§ **SELECTED EXCERPT**:
%%
3 Replies Latest reply on Feb 9, 2010 12:16 PM by galder.zamarreno

    Master-slave issue

      Hi All,

       

      We are facing a strange issue. We have two nodes serverA and serverB in a cluster (on solaris). serverA is started first and it starts the cluster. Then serverB is started. While starting, serverB doesnt not recognise the existing cluster and starts its own cluster. But after a while (serverB is still starting), serverA recognises the serverB cluster and joins it as a slave.

       

      Ideally serverB should have joined the serverA cluster as a slave. Why is serverB not able to recognise the serverA cluster? What could be the possible reasons? This is happening at our client location and we don't have the access to the servers. All we have is server logs.

       

      Kindly help us.
%%
§ **RAW DATA**:
%%
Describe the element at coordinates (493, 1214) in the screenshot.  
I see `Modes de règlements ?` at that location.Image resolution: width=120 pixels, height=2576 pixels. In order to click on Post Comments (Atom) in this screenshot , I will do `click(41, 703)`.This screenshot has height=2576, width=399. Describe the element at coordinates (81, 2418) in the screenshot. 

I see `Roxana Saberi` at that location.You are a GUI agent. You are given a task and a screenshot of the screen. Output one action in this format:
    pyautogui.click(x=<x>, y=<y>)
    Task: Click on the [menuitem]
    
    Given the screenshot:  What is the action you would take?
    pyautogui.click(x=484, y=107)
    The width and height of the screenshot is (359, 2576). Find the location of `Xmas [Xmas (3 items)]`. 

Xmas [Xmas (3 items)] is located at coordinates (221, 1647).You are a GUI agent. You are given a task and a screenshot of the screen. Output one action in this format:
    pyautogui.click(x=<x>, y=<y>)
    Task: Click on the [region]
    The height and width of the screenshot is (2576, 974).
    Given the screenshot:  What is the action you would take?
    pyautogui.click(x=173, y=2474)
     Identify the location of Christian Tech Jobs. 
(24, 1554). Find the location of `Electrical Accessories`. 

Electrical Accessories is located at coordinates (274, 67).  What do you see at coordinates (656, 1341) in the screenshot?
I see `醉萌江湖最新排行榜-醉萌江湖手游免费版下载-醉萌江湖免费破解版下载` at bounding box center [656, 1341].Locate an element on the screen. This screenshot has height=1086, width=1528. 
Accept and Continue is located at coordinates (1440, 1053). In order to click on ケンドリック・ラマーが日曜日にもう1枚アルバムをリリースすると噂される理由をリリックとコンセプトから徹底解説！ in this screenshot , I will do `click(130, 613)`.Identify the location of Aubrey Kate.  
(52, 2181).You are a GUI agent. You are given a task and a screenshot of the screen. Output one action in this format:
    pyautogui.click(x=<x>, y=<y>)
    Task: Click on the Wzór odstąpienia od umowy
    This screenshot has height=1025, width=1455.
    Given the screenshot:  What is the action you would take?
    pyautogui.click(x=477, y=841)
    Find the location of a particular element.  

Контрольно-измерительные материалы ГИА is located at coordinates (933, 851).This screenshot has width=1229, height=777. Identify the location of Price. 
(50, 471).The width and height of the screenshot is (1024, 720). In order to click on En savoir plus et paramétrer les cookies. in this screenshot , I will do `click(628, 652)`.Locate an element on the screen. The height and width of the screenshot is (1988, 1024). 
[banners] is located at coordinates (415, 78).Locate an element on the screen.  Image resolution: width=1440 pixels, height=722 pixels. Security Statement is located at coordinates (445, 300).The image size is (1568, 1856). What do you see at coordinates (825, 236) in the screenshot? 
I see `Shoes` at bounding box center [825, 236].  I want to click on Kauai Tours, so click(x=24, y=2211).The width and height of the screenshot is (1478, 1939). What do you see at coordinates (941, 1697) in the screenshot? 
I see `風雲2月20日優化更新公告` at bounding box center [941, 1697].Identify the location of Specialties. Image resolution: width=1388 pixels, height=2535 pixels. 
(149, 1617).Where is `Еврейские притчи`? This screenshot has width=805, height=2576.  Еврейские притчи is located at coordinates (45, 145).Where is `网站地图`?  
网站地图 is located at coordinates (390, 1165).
%%
§ **TASK 1**:
According to the forum post, what operating system is the cluster running on?
§ **TASK 2**:
Please duplicate the forum post starting with "3 Replies Latest" and going on through "it as a slave.".
The material has no connection to the forum post.

§ **WRITTEN RESPONSE 1**:
Solaris.

§ **WRITTEN RESPONSE 2**:
3 Replies Latest reply on Feb 9, 2010 12:16 PM by galder.zamarreno

    Master-slave issue

      Hi All,

       

      We are facing a strange issue. We have two nodes serverA and serverB in a cluster (on solaris). serverA is started first and it starts the cluster. Then serverB is started. While starting, serverB doesnt not recognise the existing cluster and starts its own cluster. But after a while (serverB is still starting), serverA recognises the serverB cluster and joins it as a slave.